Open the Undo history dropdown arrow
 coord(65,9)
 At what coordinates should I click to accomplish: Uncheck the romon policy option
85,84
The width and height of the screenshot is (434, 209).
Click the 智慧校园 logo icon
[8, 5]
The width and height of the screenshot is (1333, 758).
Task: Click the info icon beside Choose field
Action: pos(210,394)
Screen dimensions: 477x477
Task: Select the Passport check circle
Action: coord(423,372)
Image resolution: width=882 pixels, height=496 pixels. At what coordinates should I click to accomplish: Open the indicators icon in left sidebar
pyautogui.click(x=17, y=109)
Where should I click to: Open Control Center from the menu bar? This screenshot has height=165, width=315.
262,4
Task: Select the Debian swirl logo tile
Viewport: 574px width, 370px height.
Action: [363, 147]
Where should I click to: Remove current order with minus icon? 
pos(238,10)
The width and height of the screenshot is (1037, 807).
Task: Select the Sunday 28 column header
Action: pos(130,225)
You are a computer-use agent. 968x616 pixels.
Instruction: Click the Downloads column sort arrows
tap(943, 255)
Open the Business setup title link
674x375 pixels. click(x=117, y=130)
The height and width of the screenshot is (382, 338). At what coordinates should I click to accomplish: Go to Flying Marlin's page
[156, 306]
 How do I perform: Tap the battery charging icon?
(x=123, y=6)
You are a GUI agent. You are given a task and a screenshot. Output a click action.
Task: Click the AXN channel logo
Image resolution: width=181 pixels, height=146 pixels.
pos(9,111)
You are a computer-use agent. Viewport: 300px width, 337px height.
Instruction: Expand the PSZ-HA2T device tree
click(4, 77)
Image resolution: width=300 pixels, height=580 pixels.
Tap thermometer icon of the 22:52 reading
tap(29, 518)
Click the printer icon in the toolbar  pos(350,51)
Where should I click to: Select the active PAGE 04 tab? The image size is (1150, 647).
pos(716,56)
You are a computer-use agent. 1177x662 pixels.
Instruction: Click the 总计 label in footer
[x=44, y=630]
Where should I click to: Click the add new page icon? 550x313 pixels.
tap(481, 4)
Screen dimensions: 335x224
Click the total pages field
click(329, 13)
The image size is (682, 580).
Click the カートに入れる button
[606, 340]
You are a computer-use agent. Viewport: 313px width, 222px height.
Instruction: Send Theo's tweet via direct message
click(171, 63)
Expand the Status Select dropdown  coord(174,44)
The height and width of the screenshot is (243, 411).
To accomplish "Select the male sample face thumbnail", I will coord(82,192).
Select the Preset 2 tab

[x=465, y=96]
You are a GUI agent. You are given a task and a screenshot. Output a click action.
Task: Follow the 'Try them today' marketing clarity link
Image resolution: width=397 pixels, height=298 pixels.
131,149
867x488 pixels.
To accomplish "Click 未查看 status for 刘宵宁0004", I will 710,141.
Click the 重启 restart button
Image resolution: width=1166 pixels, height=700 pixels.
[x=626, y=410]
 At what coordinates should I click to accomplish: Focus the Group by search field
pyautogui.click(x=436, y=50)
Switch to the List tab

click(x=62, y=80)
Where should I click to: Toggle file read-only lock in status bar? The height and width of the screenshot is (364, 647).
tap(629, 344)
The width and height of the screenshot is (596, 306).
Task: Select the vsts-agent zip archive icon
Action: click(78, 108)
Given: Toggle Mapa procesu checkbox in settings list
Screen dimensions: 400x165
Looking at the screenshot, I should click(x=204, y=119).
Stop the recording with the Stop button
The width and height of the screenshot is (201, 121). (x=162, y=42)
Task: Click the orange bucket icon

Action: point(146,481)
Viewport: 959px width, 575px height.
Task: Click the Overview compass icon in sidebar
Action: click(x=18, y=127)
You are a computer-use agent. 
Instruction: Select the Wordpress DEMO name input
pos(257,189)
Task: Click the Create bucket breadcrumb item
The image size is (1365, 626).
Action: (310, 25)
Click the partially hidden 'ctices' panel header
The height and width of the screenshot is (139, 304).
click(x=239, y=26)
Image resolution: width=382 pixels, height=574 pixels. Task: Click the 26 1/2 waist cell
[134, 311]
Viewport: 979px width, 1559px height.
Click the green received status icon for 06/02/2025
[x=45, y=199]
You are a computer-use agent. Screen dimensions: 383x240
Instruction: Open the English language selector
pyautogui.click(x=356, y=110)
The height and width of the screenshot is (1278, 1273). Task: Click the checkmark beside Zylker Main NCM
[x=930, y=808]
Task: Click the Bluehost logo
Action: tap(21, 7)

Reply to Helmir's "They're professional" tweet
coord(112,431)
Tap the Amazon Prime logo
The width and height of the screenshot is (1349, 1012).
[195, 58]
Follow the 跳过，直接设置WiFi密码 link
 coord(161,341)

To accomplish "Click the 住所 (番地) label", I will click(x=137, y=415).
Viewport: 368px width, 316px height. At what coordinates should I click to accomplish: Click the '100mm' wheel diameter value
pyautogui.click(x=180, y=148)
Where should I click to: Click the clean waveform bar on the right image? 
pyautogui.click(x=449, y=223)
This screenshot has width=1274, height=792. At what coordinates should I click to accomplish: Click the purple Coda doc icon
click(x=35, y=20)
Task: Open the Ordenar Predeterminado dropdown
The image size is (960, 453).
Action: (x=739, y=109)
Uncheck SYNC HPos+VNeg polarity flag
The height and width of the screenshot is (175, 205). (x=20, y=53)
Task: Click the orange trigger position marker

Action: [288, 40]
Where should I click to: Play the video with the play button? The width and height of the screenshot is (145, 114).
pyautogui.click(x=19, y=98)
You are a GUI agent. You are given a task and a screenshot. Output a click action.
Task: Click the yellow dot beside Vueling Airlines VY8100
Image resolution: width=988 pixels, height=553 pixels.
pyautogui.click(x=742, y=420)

◆ ◆ ◆ ◆ ◆

Required action -
The full material above needs to be returned unaltered.

Answer section -
Open the Undo history dropdown arrow
 coord(65,9)
 At what coordinates should I click to accomplish: Uncheck the romon policy option
85,84
The width and height of the screenshot is (434, 209).
Click the 智慧校园 logo icon
[8, 5]
The width and height of the screenshot is (1333, 758).
Task: Click the info icon beside Choose field
Action: pos(210,394)
Screen dimensions: 477x477
Task: Select the Passport check circle
Action: coord(423,372)
Image resolution: width=882 pixels, height=496 pixels. At what coordinates should I click to accomplish: Open the indicators icon in left sidebar
pyautogui.click(x=17, y=109)
Where should I click to: Open Control Center from the menu bar? This screenshot has height=165, width=315.
262,4
Task: Select the Debian swirl logo tile
Viewport: 574px width, 370px height.
Action: [363, 147]
Where should I click to: Remove current order with minus icon? 
pos(238,10)
The width and height of the screenshot is (1037, 807).
Task: Select the Sunday 28 column header
Action: pos(130,225)
You are a computer-use agent. 968x616 pixels.
Instruction: Click the Downloads column sort arrows
tap(943, 255)
Open the Business setup title link
674x375 pixels. click(x=117, y=130)
The height and width of the screenshot is (382, 338). At what coordinates should I click to accomplish: Go to Flying Marlin's page
[156, 306]
 How do I perform: Tap the battery charging icon?
(x=123, y=6)
You are a GUI agent. You are given a task and a screenshot. Output a click action.
Task: Click the AXN channel logo
Image resolution: width=181 pixels, height=146 pixels.
pos(9,111)
You are a computer-use agent. Viewport: 300px width, 337px height.
Instruction: Expand the PSZ-HA2T device tree
click(4, 77)
Image resolution: width=300 pixels, height=580 pixels.
Tap thermometer icon of the 22:52 reading
tap(29, 518)
Click the printer icon in the toolbar  pos(350,51)
Where should I click to: Select the active PAGE 04 tab? The image size is (1150, 647).
pos(716,56)
You are a computer-use agent. 1177x662 pixels.
Instruction: Click the 总计 label in footer
[x=44, y=630]
Where should I click to: Click the add new page icon? 550x313 pixels.
tap(481, 4)
Screen dimensions: 335x224
Click the total pages field
click(329, 13)
The image size is (682, 580).
Click the カートに入れる button
[606, 340]
You are a computer-use agent. Viewport: 313px width, 222px height.
Instruction: Send Theo's tweet via direct message
click(171, 63)
Expand the Status Select dropdown  coord(174,44)
The height and width of the screenshot is (243, 411).
To accomplish "Select the male sample face thumbnail", I will coord(82,192).
Select the Preset 2 tab

[x=465, y=96]
You are a GUI agent. You are given a task and a screenshot. Output a click action.
Task: Follow the 'Try them today' marketing clarity link
Image resolution: width=397 pixels, height=298 pixels.
131,149
867x488 pixels.
To accomplish "Click 未查看 status for 刘宵宁0004", I will 710,141.
Click the 重启 restart button
Image resolution: width=1166 pixels, height=700 pixels.
[x=626, y=410]
 At what coordinates should I click to accomplish: Focus the Group by search field
pyautogui.click(x=436, y=50)
Switch to the List tab

click(x=62, y=80)
Where should I click to: Toggle file read-only lock in status bar? The height and width of the screenshot is (364, 647).
tap(629, 344)
The width and height of the screenshot is (596, 306).
Task: Select the vsts-agent zip archive icon
Action: click(78, 108)
Given: Toggle Mapa procesu checkbox in settings list
Screen dimensions: 400x165
Looking at the screenshot, I should click(x=204, y=119).
Stop the recording with the Stop button
The width and height of the screenshot is (201, 121). (x=162, y=42)
Task: Click the orange bucket icon

Action: point(146,481)
Viewport: 959px width, 575px height.
Task: Click the Overview compass icon in sidebar
Action: click(x=18, y=127)
You are a computer-use agent. 
Instruction: Select the Wordpress DEMO name input
pos(257,189)
Task: Click the Create bucket breadcrumb item
The image size is (1365, 626).
Action: (310, 25)
Click the partially hidden 'ctices' panel header
The height and width of the screenshot is (139, 304).
click(x=239, y=26)
Image resolution: width=382 pixels, height=574 pixels. Task: Click the 26 1/2 waist cell
[134, 311]
Viewport: 979px width, 1559px height.
Click the green received status icon for 06/02/2025
[x=45, y=199]
You are a computer-use agent. Screen dimensions: 383x240
Instruction: Open the English language selector
pyautogui.click(x=356, y=110)
The height and width of the screenshot is (1278, 1273). Task: Click the checkmark beside Zylker Main NCM
[x=930, y=808]
Task: Click the Bluehost logo
Action: tap(21, 7)

Reply to Helmir's "They're professional" tweet
coord(112,431)
Tap the Amazon Prime logo
The width and height of the screenshot is (1349, 1012).
[195, 58]
Follow the 跳过，直接设置WiFi密码 link
 coord(161,341)

To accomplish "Click the 住所 (番地) label", I will click(x=137, y=415).
Viewport: 368px width, 316px height. At what coordinates should I click to accomplish: Click the '100mm' wheel diameter value
pyautogui.click(x=180, y=148)
Where should I click to: Click the clean waveform bar on the right image? 
pyautogui.click(x=449, y=223)
This screenshot has width=1274, height=792. At what coordinates should I click to accomplish: Click the purple Coda doc icon
click(x=35, y=20)
Task: Open the Ordenar Predeterminado dropdown
The image size is (960, 453).
Action: (x=739, y=109)
Uncheck SYNC HPos+VNeg polarity flag
The height and width of the screenshot is (175, 205). (x=20, y=53)
Task: Click the orange trigger position marker

Action: [288, 40]
Where should I click to: Play the video with the play button? The width and height of the screenshot is (145, 114).
pyautogui.click(x=19, y=98)
You are a GUI agent. You are given a task and a screenshot. Output a click action.
Task: Click the yellow dot beside Vueling Airlines VY8100
Image resolution: width=988 pixels, height=553 pixels.
pyautogui.click(x=742, y=420)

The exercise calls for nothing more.